Quelle: Björn Wagener

Wittstock. Das Mädchen zögert: „Ich weiß nicht, ob ich jetzt fahren kann“, sagt sie und steht mit ihrem Fahrrad an der Straßenkante. „Schau nach links und dann nach rechts. Wenn alles frei ist, kannst du fahren“, antwortet Bernd Krümmling. Der Polizist ist für die Verkehrsausbildung an Schulen im Landkreis zuständig. Am Donnerstag hatte er sieben Viertklässler aus der Allgemeinen Förderschule in Wittstock zur praktischen Abschlussprüfung im Rackstädter Weg eingeladen. Dabei mussten die Kinder zeigen, wie man richtig vom Straßenrand losfährt.

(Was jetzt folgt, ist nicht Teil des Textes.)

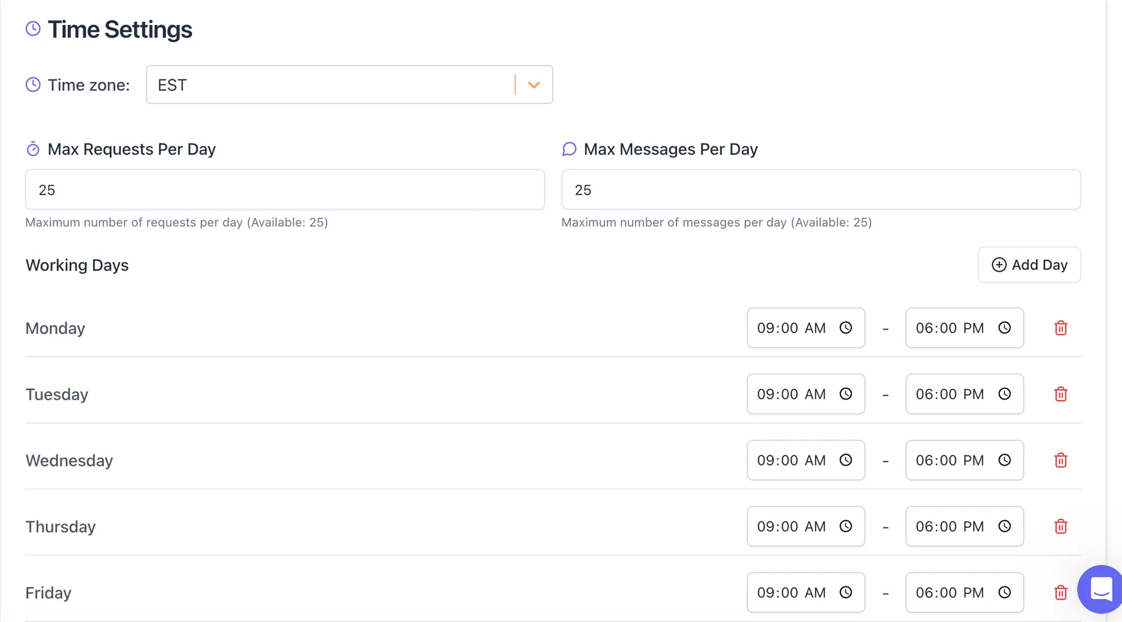
Task: Edit Wednesday start time 09:00 AM field
Action: pos(791,460)
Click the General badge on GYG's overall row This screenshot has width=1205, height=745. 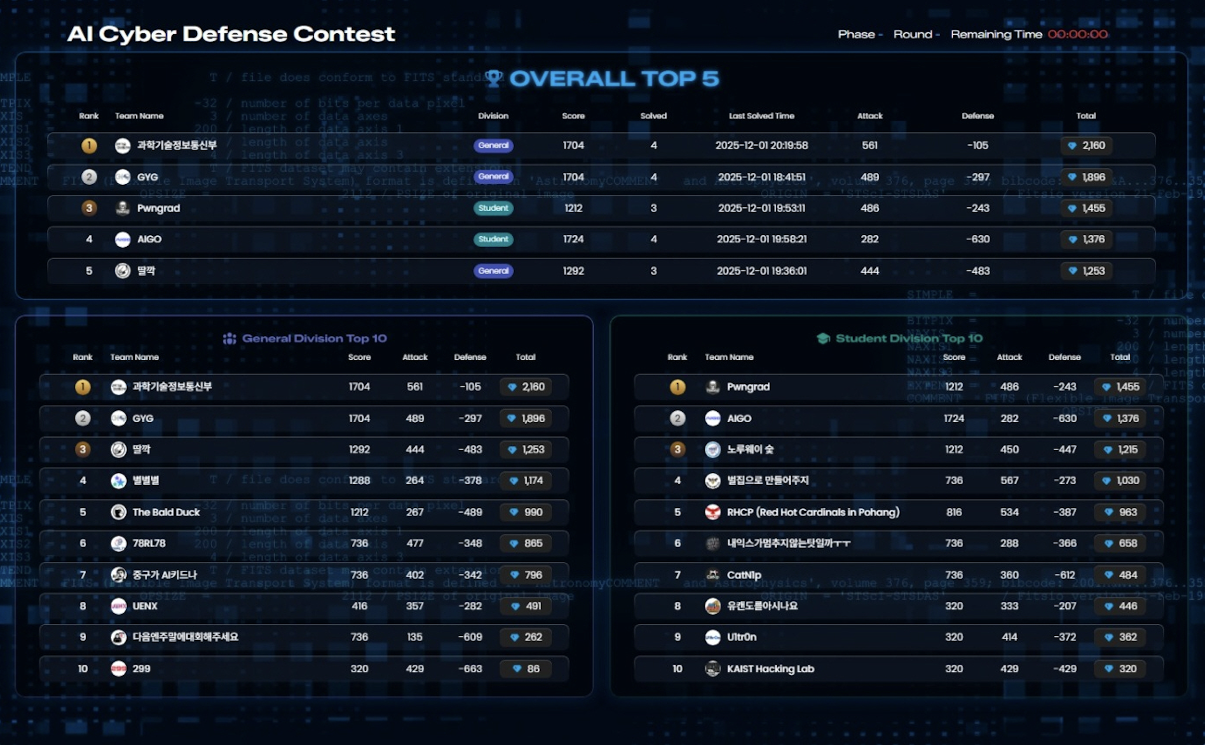coord(493,176)
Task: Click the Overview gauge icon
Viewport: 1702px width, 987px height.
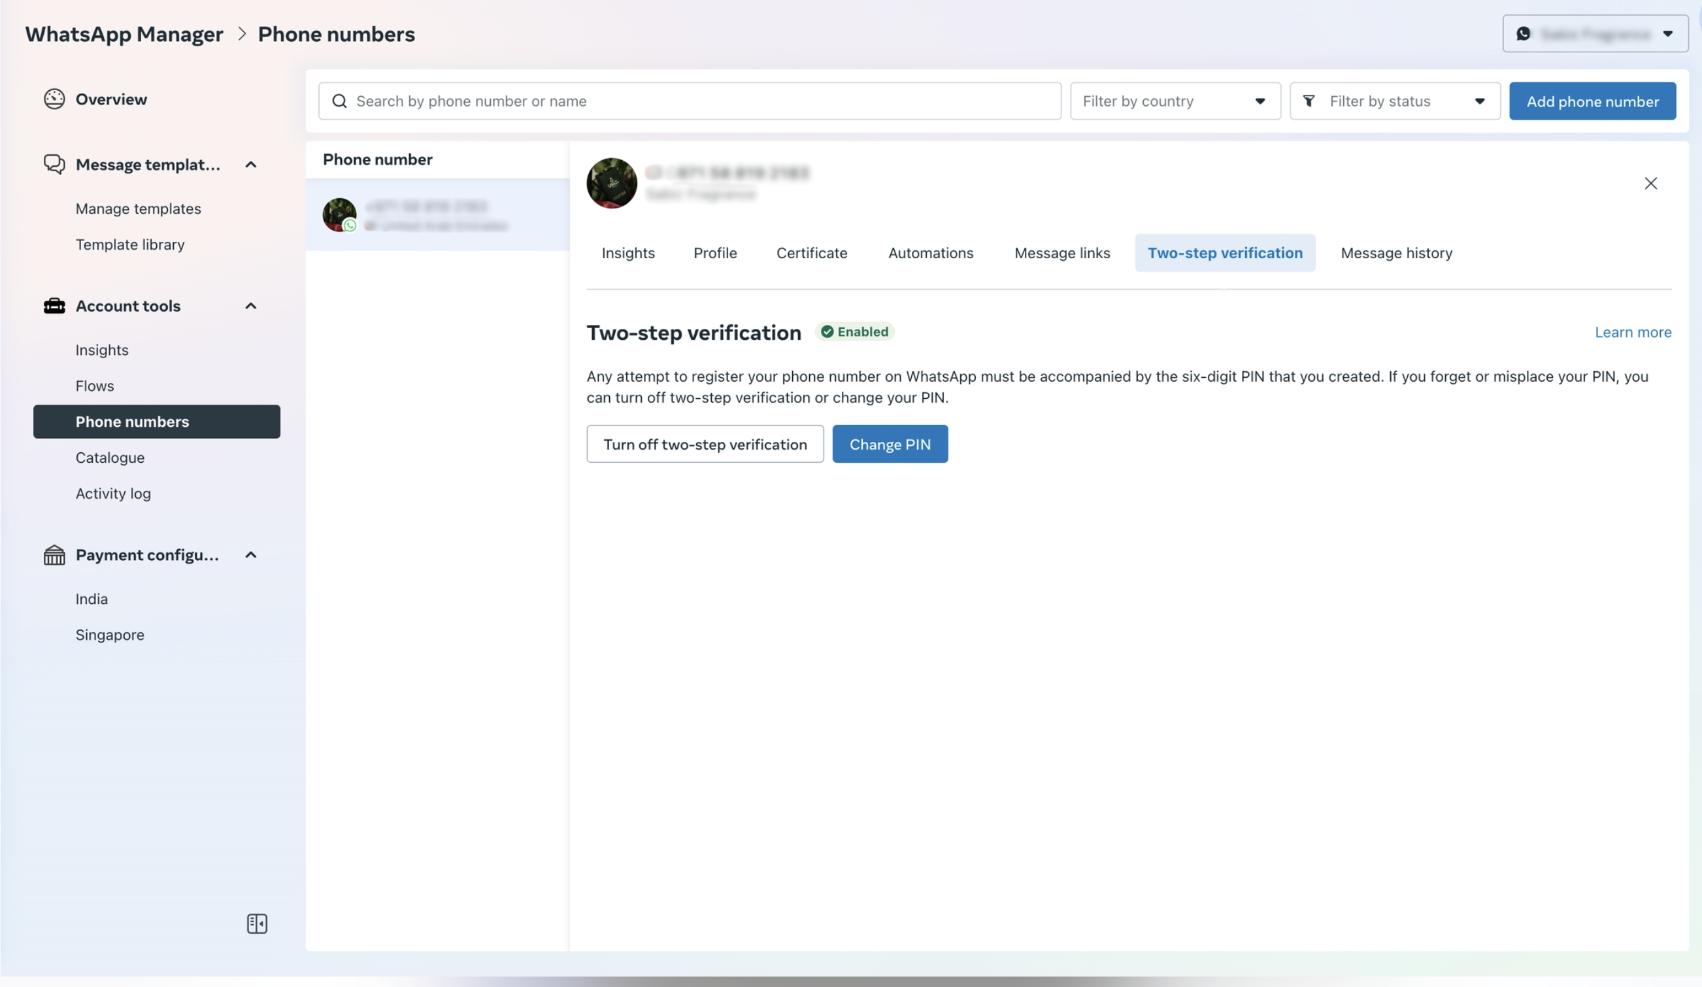Action: [x=54, y=99]
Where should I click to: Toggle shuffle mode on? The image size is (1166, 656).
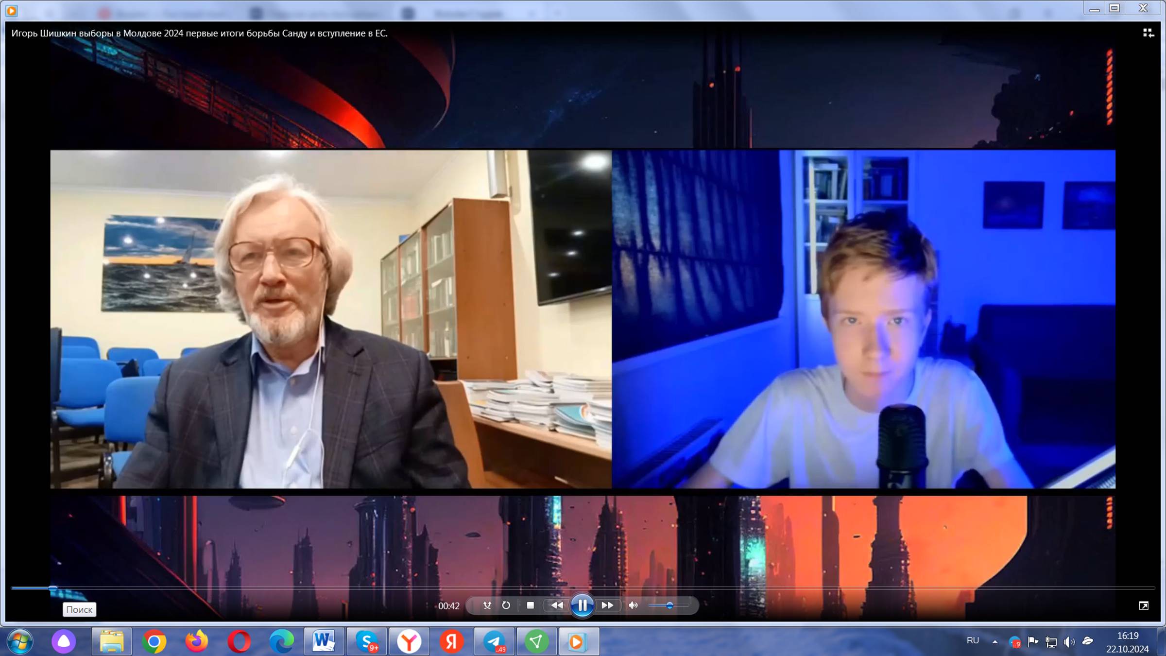[x=487, y=605]
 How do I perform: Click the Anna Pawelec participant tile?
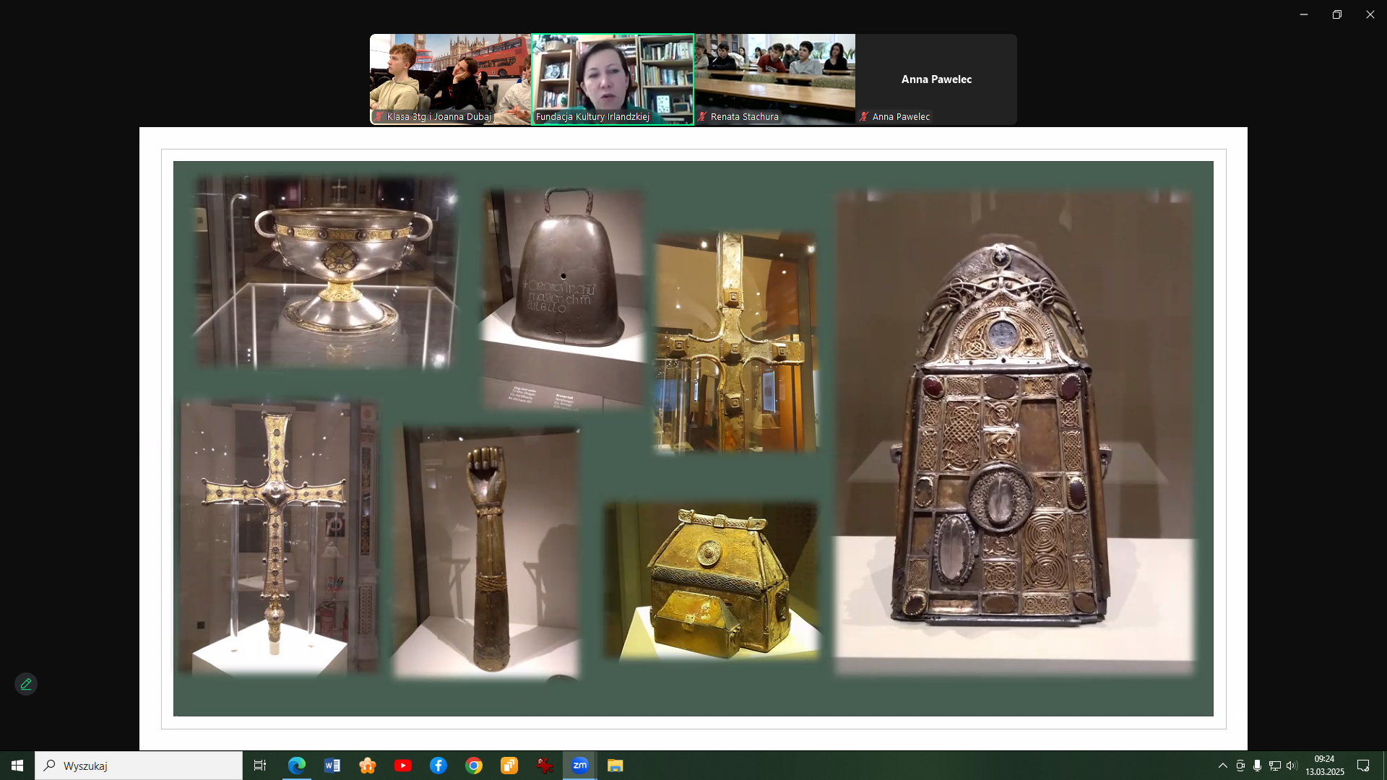pos(936,79)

Wichtige Details: Es sollte vom Bürgersteig aus aufgestiegen werden. Bevor es losgeht, darf der Schulterblick, das Handzeichen und ein nochmaliger Schulterblick nicht vergessen werden, der sogenannte UHU (Umschauen, Handzeichen, Umschauen). Außerdem ging es am Donnerstag um das richtige Passieren eines geparkten Autos und das Abbiegen nach links und rechts, wobei ebenfalls Handzeichen eine wichtige Rolle spielten.

Motorische Fähigkeiten lassen nach

„Handzeichen sind lebenswichtig“, sagt Bernd Krümmling und weist auf ein Problem hin: „Die motorischen Fähigkeiten der Kinder lassen von Jahr zu Jahr nach. Die Eltern werden ihrer Verantwortung zu wenig gerecht, wenn es darum geht, mit den Kindern die Verkehrsregeln zu üben. Wenn sie ein Fahrrad bekommen, dann müssen die Eltern dafür sorgen, dass die Kinder die Verkehrsregeln beherrschen. Das ist nicht Sache der Schule. Sie unterstützt das nur.“

In der Fahrradausbildung gebe es einen Wettbewerb des Kreises, bei dem die drei besten 4. Klassen vom Landkreis und der Sparkasse Ostprignitz-Ruppin mit Geldprämien belohnt werden: 200, 300 und 400 Euro für die Klassenkassen. Die Auszeichnung beim Landrat finde am 5. Juli statt. Wer dort die Nase vorn hat, will Bernd Krümmling noch nicht verraten. Mit den Leistungen der Wittstocker Förderschüler sei er aber zufrieden.